Matplotlib is building the font cache; this may take a moment.


In [2]:
def benchmark(model):
    duration = 0.
    for i in range(100):
        t0 = time.time()
        torch.cuda.current_stream().synchronize()
        y = model(data)
        torch.cuda.current_stream().synchronize()
        duration += time.time() - t0

    return 100.0 / duration

## Import pre-trained model (PyTorch)

Next, we'll load our model.  Each model takes at least two parameters, *cmap_channels* and *paf_channels* corresponding to the number of heatmap channels
and part affinity field channels.  The number of part affinity field channels is 2x the number of links, because each link has a channel corresponding to the
x and y direction of the vector field for each link.

In [3]:
import trt_pose.models

num_parts = len(human_pose['keypoints'])
num_links = len(human_pose['skeleton'])

model = trt_pose.models.resnet18_baseline_att(num_parts, 2 * num_links).cuda().eval()

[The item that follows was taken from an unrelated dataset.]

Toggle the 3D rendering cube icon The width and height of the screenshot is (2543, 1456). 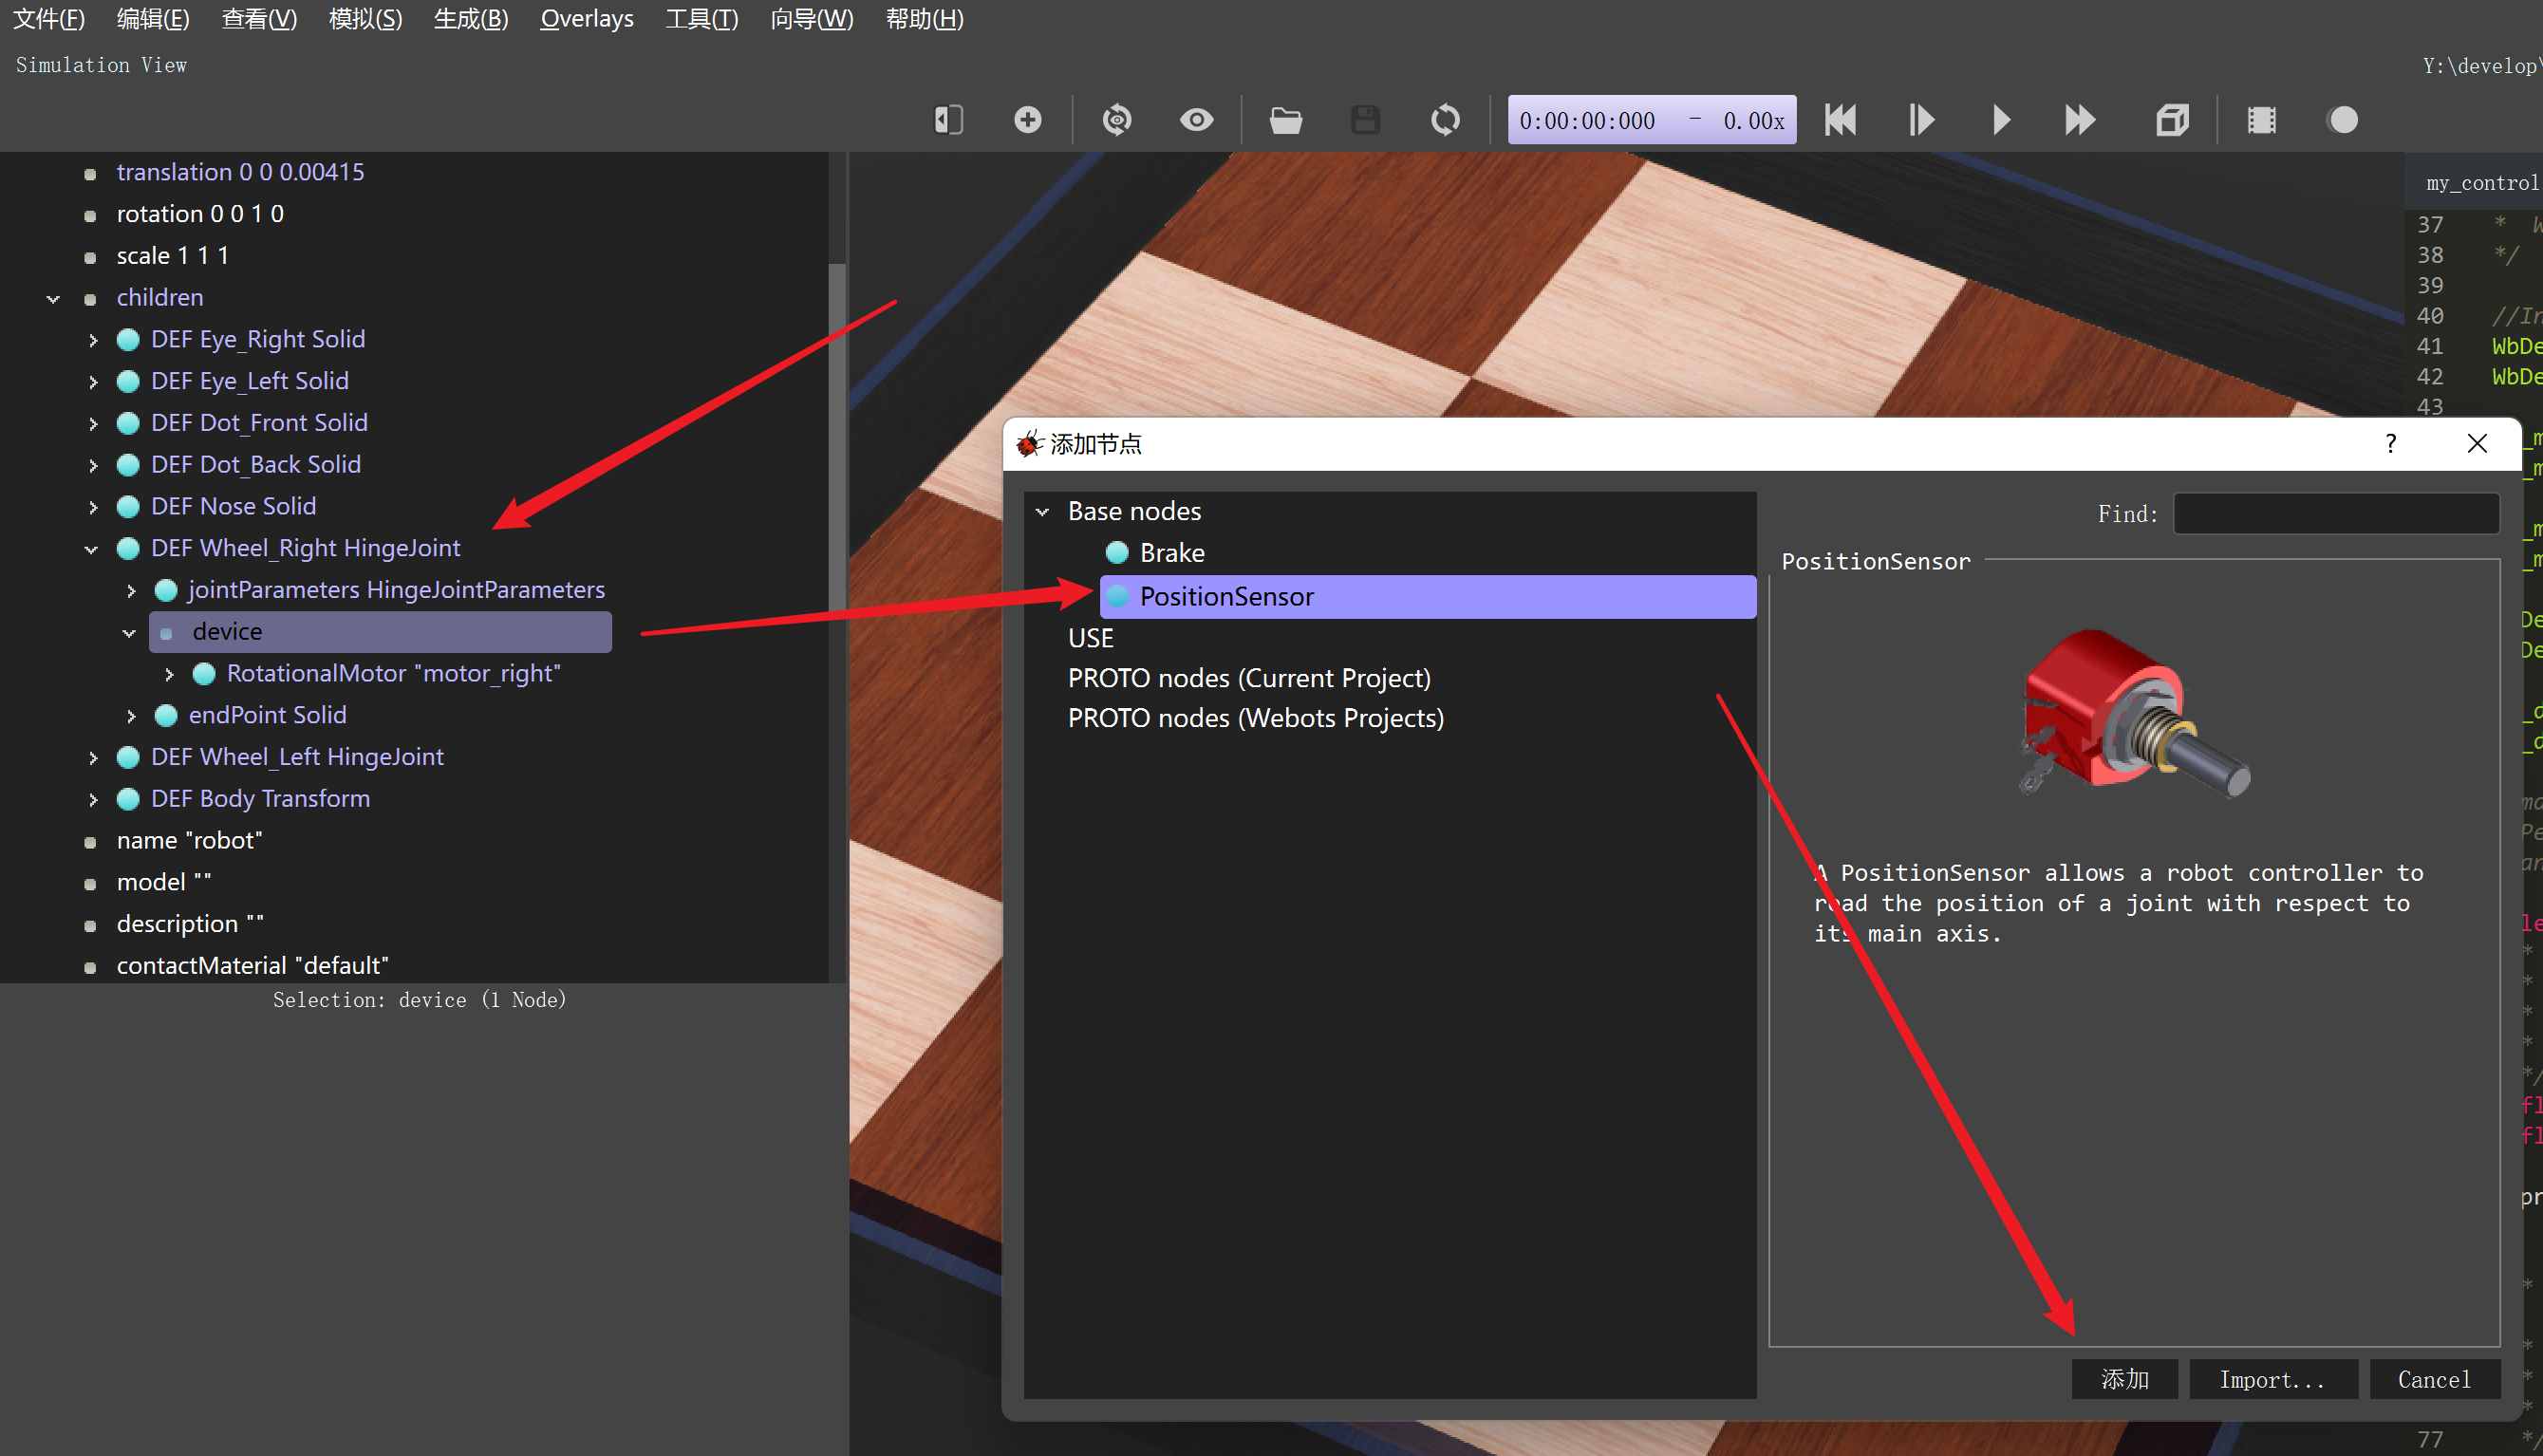pyautogui.click(x=2171, y=120)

Next, let's load the model weights.  You will need to download these according to the table in the README.

In [4]:
import torch

MODEL_WEIGHTS = 'resnet18_baseline_att_224x224_A_epoch_249.pth'

model.load_state_dict(torch.load(MODEL_WEIGHTS))

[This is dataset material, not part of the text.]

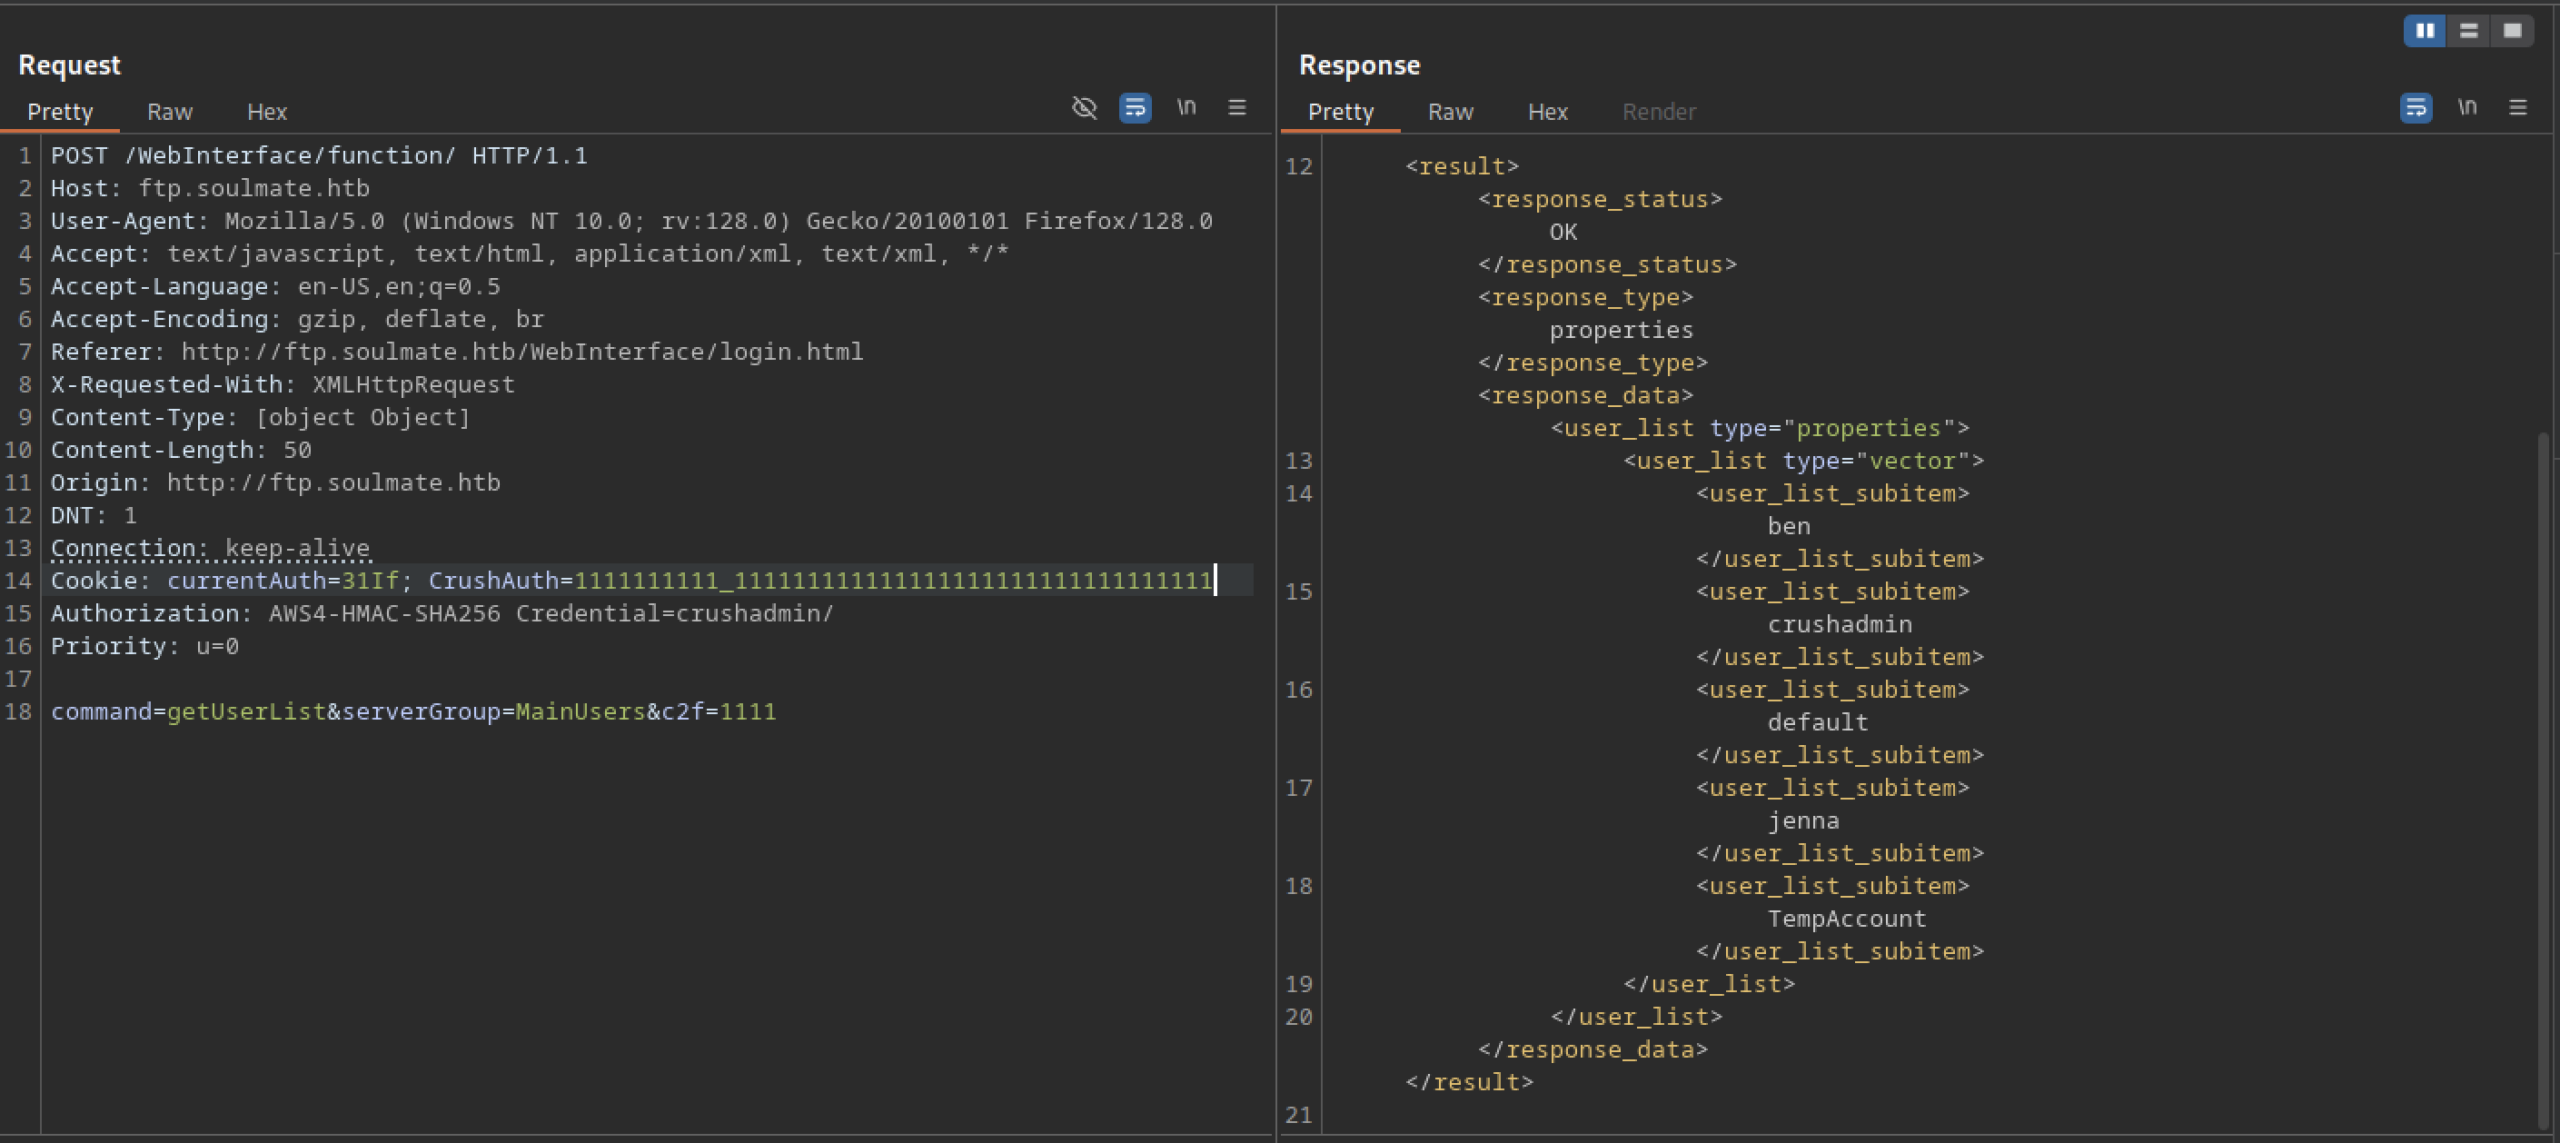Select Pretty tab in Response panel
Screen dimensions: 2560x1143
tap(1340, 112)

<All keys matched successfully>

In order to optimize with TensorRT using the python library *torch2trt* we'll also need to create some example data.  The dimensions
of this data should match the dimensions that the network was trained with.  Since we're using the resnet18 variant that was trained on
an input resolution of 224x224, we set the width and height to these dimensions.

In [5]:
WIDTH = 224
HEIGHT = 224

data = torch.zeros((1, 3, HEIGHT, WIDTH)).cuda()

In [6]:
import time

t0 = time.time()
torch.cuda.current_stream().synchronize()
for i in range(50):
    y = model(data)
torch.cuda.current_stream().synchronize()
t1 = time.time()

print(50.0 / (t1 - t0))

2.202997735908961


## Optimization

Next, we'll use [torch2trt](https://github.com/NVIDIA-AI-IOT/torch2trt) to optimize the model.  We'll enable fp16_mode to allow optimizations to use reduced half precision.

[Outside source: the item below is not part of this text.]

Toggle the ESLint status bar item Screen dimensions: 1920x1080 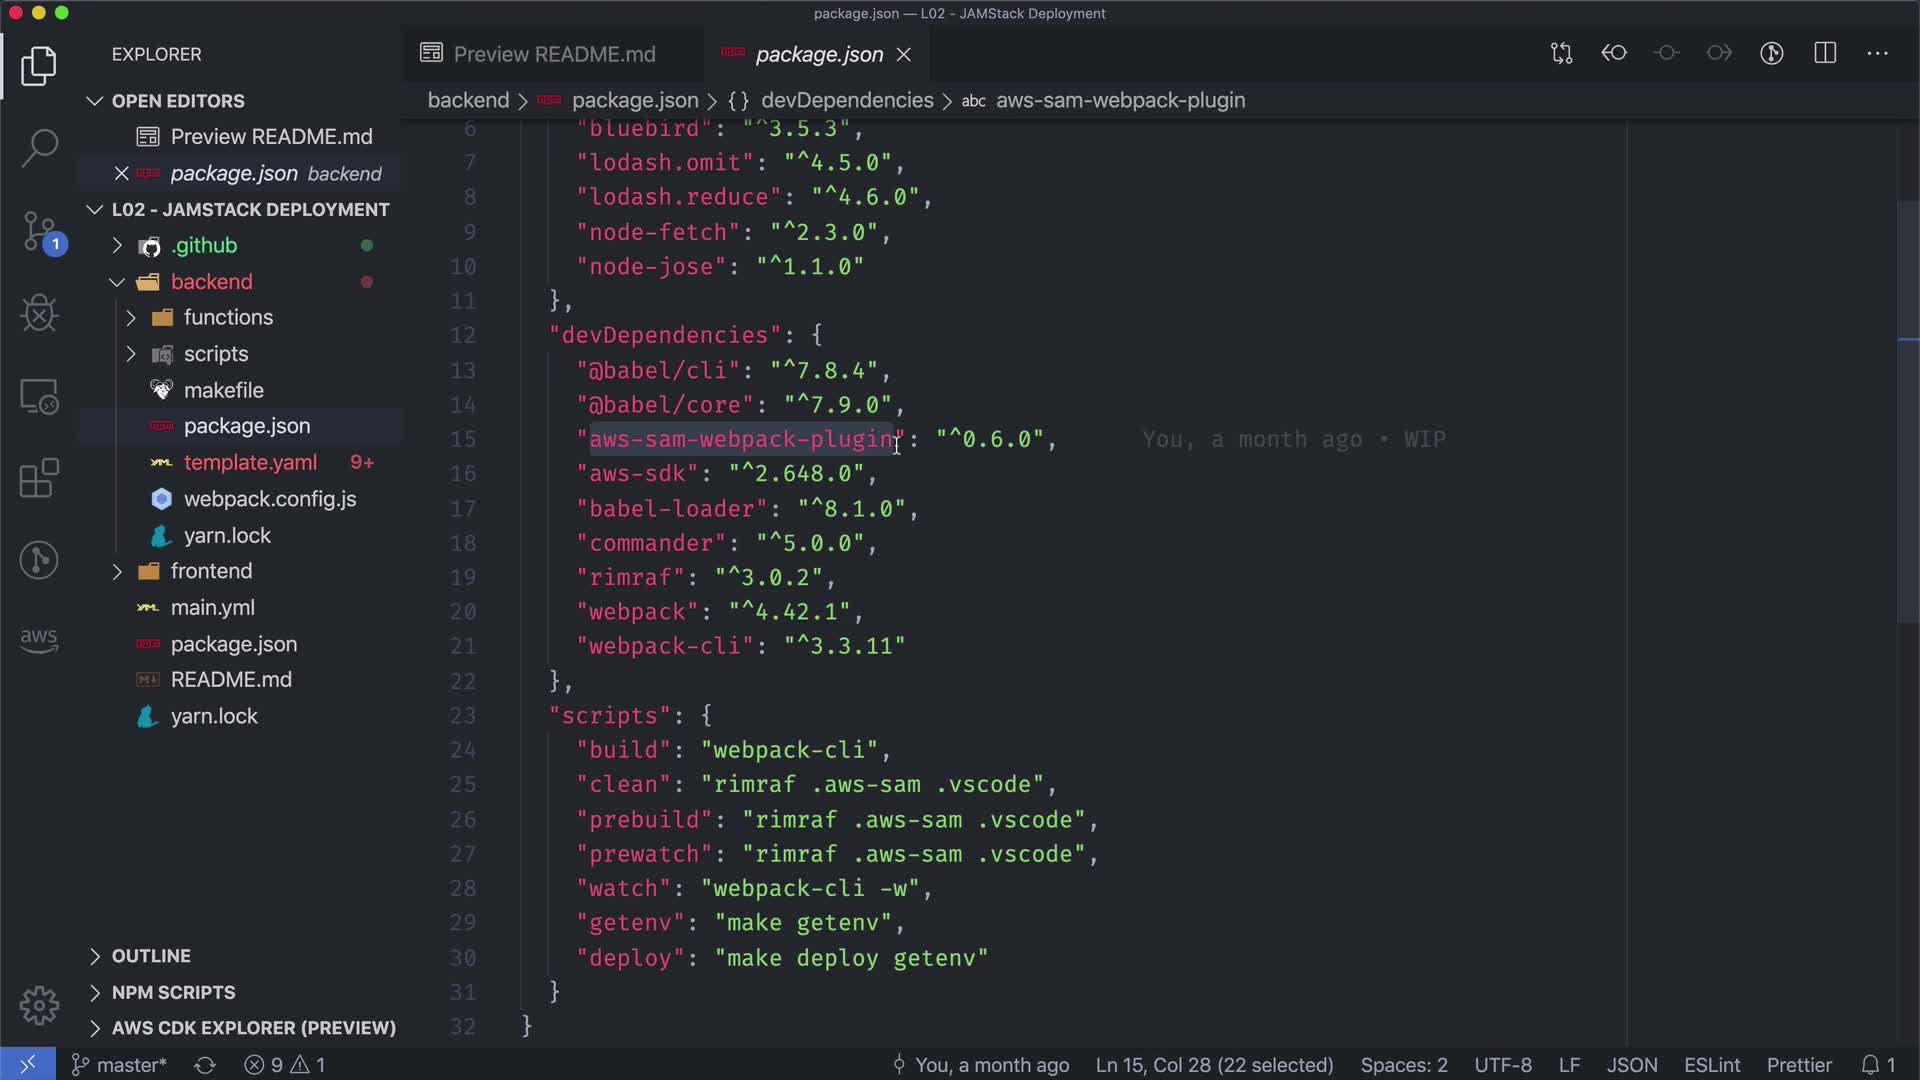[x=1711, y=1065]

The optimized model may be saved so that we do not need to perform optimization again, we can just load the model.  Please note that TensorRT has device specific optimizations, so you can only use an optimized model on similar platforms.

In [7]:
import torch2trt
import time

### FP32 -- 1GB RAM

In [9]:
OPTIMIZED_MODEL = 'resnet18_baseline_att_224x224_trt_FP32_1GB.pth'

model_trt = torch2trt.torch2trt(model, [data], fp16_mode=False, max_workspace_size=1<<30)
torch.save(model_trt.state_dict(), OPTIMIZED_MODEL)

In [11]:
model_trt = torch2trt.TRTModule()
model_trt.load_state_dict(torch.load(OPTIMIZED_MODEL))

<All keys matched successfully>

In [12]:
benchmark(model_trt)

11.246368489326686

### FP32 -- 33MB RAM

In [8]:
OPTIMIZED_MODEL = 'resnet18_baseline_att_224x224_trt_FP32_33MB.pth'

model_trt = torch2trt.torch2trt(model, [data], fp16_mode=False, max_workspace_size=1<<25)
torch.save(model_trt.state_dict(), OPTIMIZED_MODEL)

In [9]:
model_trt = torch2trt.TRTModule()
model_trt.load_state_dict(torch.load(OPTIMIZED_MODEL))

<All keys matched successfully>

In [12]:
benchmark(model_trt)

11.557302527115603

### FP16 -- 1GB

In [8]:
OPTIMIZED_MODEL = 'resnet18_baseline_att_224x224_trt_FP16_1GB.pth'

model_trt = torch2trt.torch2trt(model, [data], fp16_mode=True, max_workspace_size=1<<30)
torch.save(model_trt.state_dict(), OPTIMIZED_MODEL)

In [9]:
model_trt = torch2trt.TRTModule()
model_trt.load_state_dict(torch.load(OPTIMIZED_MODEL))

<All keys matched successfully>

In [11]:
benchmark(model_trt)

14.916258781248613

### FP16 -- 33MB

In [12]:
OPTIMIZED_MODEL = 'resnet18_baseline_att_224x224_trt_FP16_33MB.pth'

model_trt = torch2trt.torch2trt(model, [data], fp16_mode=True, max_workspace_size=1<<25)
torch.save(model_trt.state_dict(), OPTIMIZED_MODEL)

In [13]:
model_trt = torch2trt.TRTModule()
model_trt.load_state_dict(torch.load(OPTIMIZED_MODEL))

<All keys matched successfully>

In [16]:
benchmark(model_trt)

14.929419114343837